New pharma boss: Next EU Commission should be clear on how to protect innovation
The next EU Commission should take a stronger position on innovation in the pharma sector, the new leader of the European Federation of Pharmaceutical Industries and Associations (EFPIA) told EURACTIV.com in an interview.
“It will be important for the next European Commission to make an official statement on how they feel about innovation and how they want to protect and develop innovation,” Jean-Christophe Tellier, the newly elected President of EFPIA and CEO of biopharmaceutical company UCB, told EURACTIV.
He added that it is equally important to put in place frameworks to facilitate access to innovation. “We’ve noticed that EU countries are delaying the ability to put innovations on the market due a very long process of pricing, but the deadline of the patent is always the same,” he said.
“Protecting Intellectual Property rights (IPs) is very important for us considering that they are the best way to protect innovation and ensure best outcomes for the patients,” he said.
The addition of a manufacturing waiver to supplementary protection certificates (SPC) also limits innovation, he said.
“The pressure on the IP, the expiry date of the patent is the same and with the SPC waiver, the hit is even harder, we are facing additional hurdles that delay the moment where we can get the benefit for the innovation,” he said.
“If we can prevent more diseases, even stop the progression of chronic diseases, it is thanks to innovation,” he added.
“IPs and innovations are very well connected together. The question is, what is the fair balance between this protection and the ability to stimulate innovation.”
The top priority for EFPIA in the next two years will be to break through the silos and bring healthcare stakeholders together to achieve better outcomes for patients, the new EFPIA boss said.
“The focus of the next two years will be on connecting healthcare by aligning the different stakeholders into creating the best possible outcome for patients,” Tellier said.
“Today, the system is too much fragmented and it’s not so easy for the different stakeholders, from physicians to health systems and payers, to engage.
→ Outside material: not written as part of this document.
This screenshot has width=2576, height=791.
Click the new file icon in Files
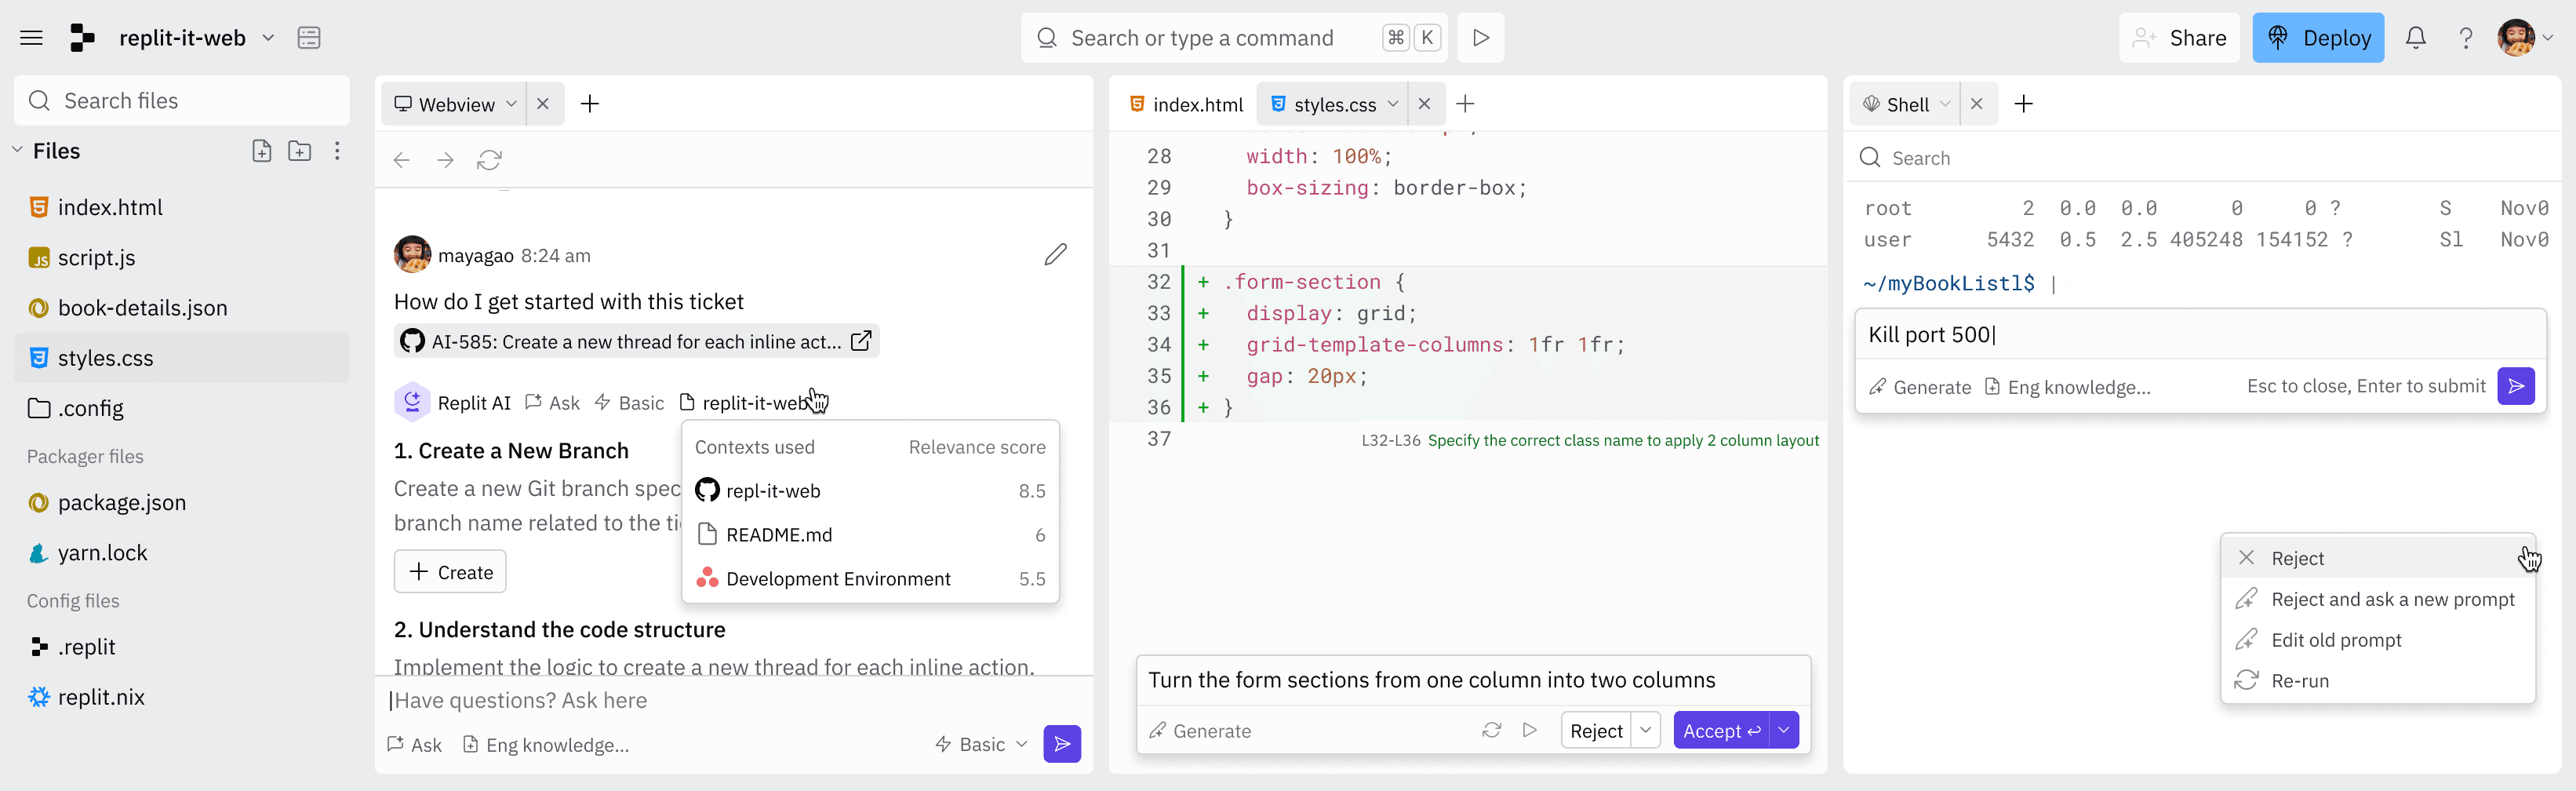pos(261,151)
But we cannot win without each other because the reality is that we are interdependent on each other,” the pharma boss added.
He cited as an example, the Innovative Medicines Initiative (IMI), a European initiative focused on pharmaceutical research.
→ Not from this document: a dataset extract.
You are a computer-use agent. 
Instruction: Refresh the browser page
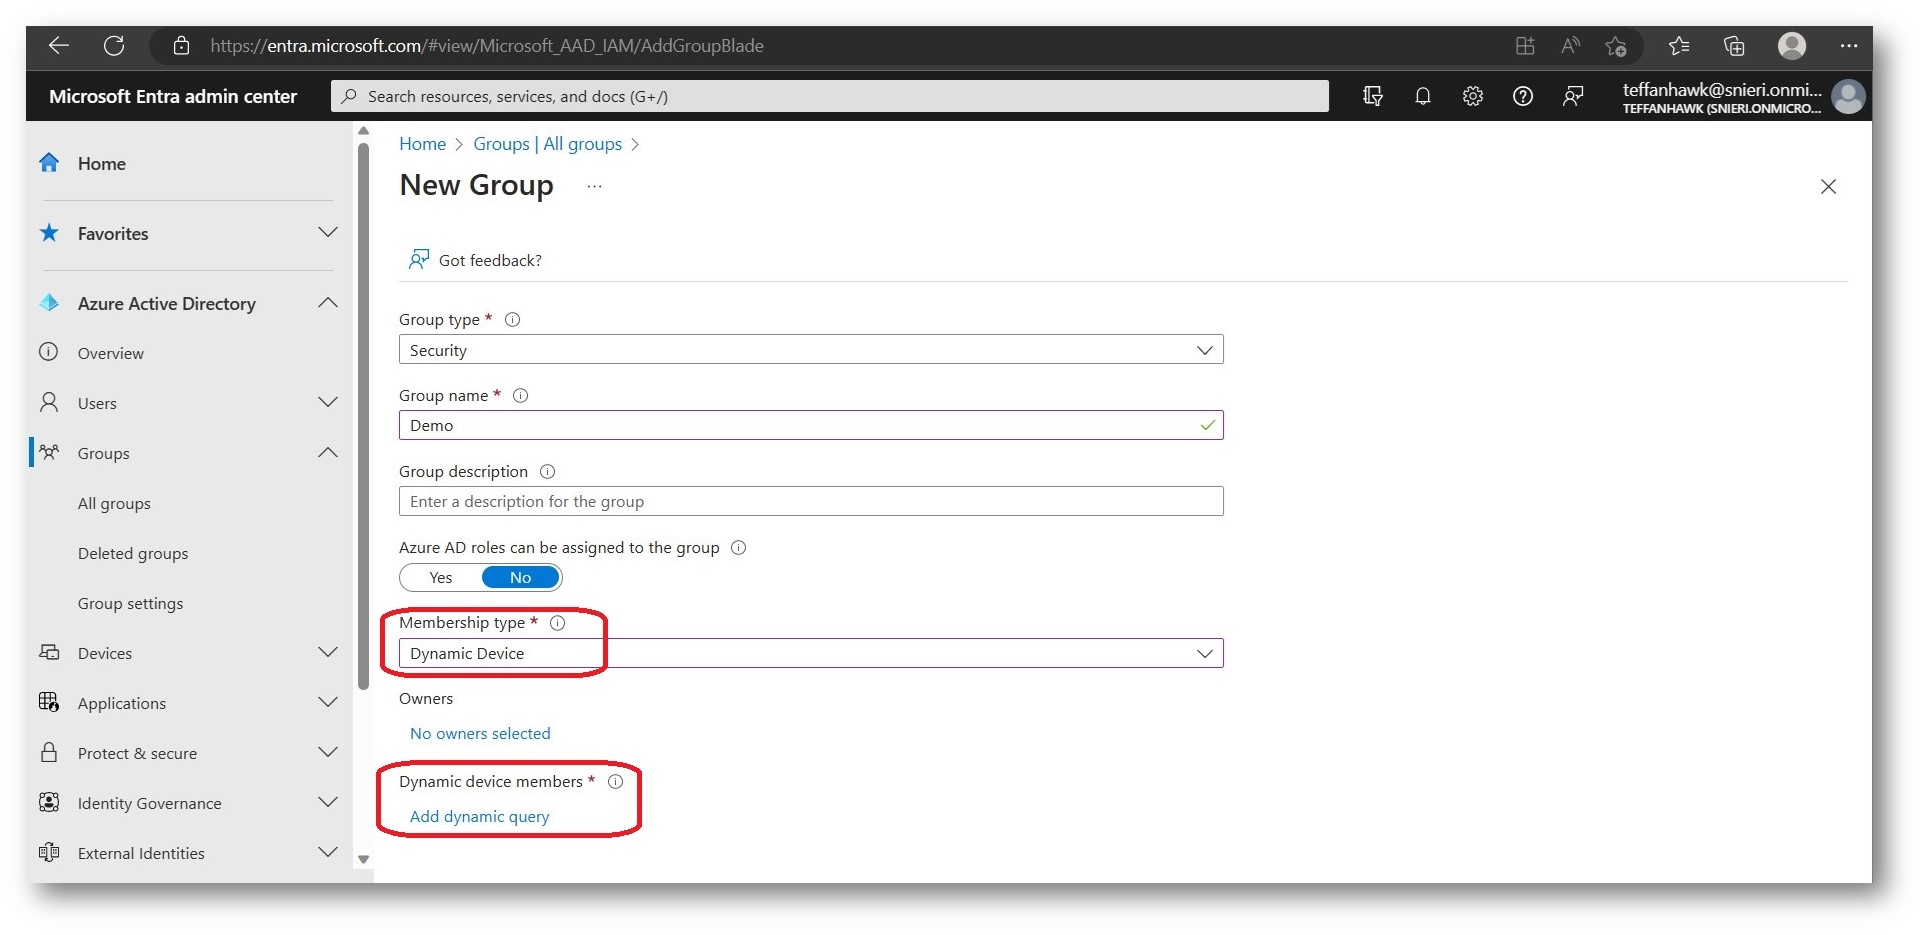pos(114,46)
“Different stakeholders put their efforts together into what is today the most important public-private partnership in the world, with more than €5.3 billion in investment.”
He said the IMI, which connects databases across different countries in Europe has accelerated research. “I do feel that the current fragmentation and the vertical expertise, the way it’s structured today, will be challenged by affordability, and then we will be able to better work together.”
He said the pharmaceutical industry represents 20% of the total cost investments and one should look at the wider picture: “We need to find out the best way to allocate the resources to avoid waste of investment, and progress into a better usage of investments.”